Primeiros socorros: condutores portugueses são os que têm menos formação
Inquérito «Conhecimentos de primeiros socorros dos automobilistas» foi realizado em 14 países europeus
Um inquérito realizado em 14 países europeus e divulgado esta quarta-feira concluiu que Portugal lidera a falta de formação dos condutores em primeiros socorros.
O inquérito «Conhecimentos de primeiros socorros dos automobilistas», realizado em Portugal através do Automóvel Clube de Portugal (ACP) e da Cruz Vermelha Portuguesa, procurou analisar a capacidade de resposta dos condutores em caso de sinistro e de assistência em primeiros socorros.
Os resultados indicam que 74 por cento dos condutores portugueses inquiridos nunca fizeram um curso de primeiros socorros, apesar de 61,5 por cento ter manifestado confiança em prestar socorros.
Quase a totalidade dos automobilistas portugueses conhece o número de emergência (112), mas apenas 26,5 conhece a cadeia portuguesa de socorro.
Em caso de acidente, metade dos condutores (53 por cento) sabe avaliar o estado da vítima, apesar de apenas um quarto conseguir prestar socorro aos feridos e ser capaz de realizar o «Suporto Básico de Vida» (SBV).
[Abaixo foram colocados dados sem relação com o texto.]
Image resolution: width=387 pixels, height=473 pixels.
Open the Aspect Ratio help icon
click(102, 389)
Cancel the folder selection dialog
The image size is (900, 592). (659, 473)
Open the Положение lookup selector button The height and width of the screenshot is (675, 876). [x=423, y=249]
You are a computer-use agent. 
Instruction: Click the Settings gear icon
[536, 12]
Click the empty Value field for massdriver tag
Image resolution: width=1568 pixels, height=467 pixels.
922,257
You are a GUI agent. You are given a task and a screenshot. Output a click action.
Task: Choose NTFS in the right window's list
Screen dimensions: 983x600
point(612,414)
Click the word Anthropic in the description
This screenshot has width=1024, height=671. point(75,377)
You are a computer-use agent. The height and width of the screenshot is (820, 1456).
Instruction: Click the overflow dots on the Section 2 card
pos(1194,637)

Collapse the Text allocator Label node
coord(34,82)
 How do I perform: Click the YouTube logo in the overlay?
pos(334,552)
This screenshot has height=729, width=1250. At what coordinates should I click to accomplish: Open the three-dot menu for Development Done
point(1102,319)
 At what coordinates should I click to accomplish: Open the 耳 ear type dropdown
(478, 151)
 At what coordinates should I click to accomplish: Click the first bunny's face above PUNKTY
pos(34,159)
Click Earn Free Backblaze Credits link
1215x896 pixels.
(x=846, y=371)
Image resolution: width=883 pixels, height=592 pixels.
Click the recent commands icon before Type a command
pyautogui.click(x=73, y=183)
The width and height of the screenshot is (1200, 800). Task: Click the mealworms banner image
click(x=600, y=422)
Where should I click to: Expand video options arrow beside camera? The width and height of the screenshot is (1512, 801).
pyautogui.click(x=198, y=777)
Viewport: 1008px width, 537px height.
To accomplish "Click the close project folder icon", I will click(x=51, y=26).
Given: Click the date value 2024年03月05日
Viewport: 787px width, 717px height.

Entre os países participantes no inquérito existem alguns onde não existe obrigatoriedade de prestar formação em primeiros socorros aos candidatos a condutores, como a Bélgica, Espanha, França, Finlândia, Itália e Portugal.
Em contrapartida, na Alemanha, Áustria, Croácia, Dinamarca, Eslovénia, República Checa, Sérvia e Suíça já existe um sistema de formação em primeiros socorros, que é lecionado aos futuros condutores.
Para o presidente da Cruz Vermelha Portuguesa, Luís Barbosa, «os acidentes acontecem quando menos esperamos e a aplicação de técnicas de primeiros socorros, nos minutos a seguir, podem fazer a diferença entre a vida e a morte».
Já o presidente do ACP, Carlos Barbosa, considerou que este inquérito revela que «o ensino da condução em Portugal continua a ser mau e cheio de falhas».
De acordo com os promotores do inquérito, o índice de mortes nas estradas, após um acidente, é de cerca de 50 por cento durante a primeira hora, 15 por cento entre a primeira e a quarta hora e 35 por cento além das quatro horas.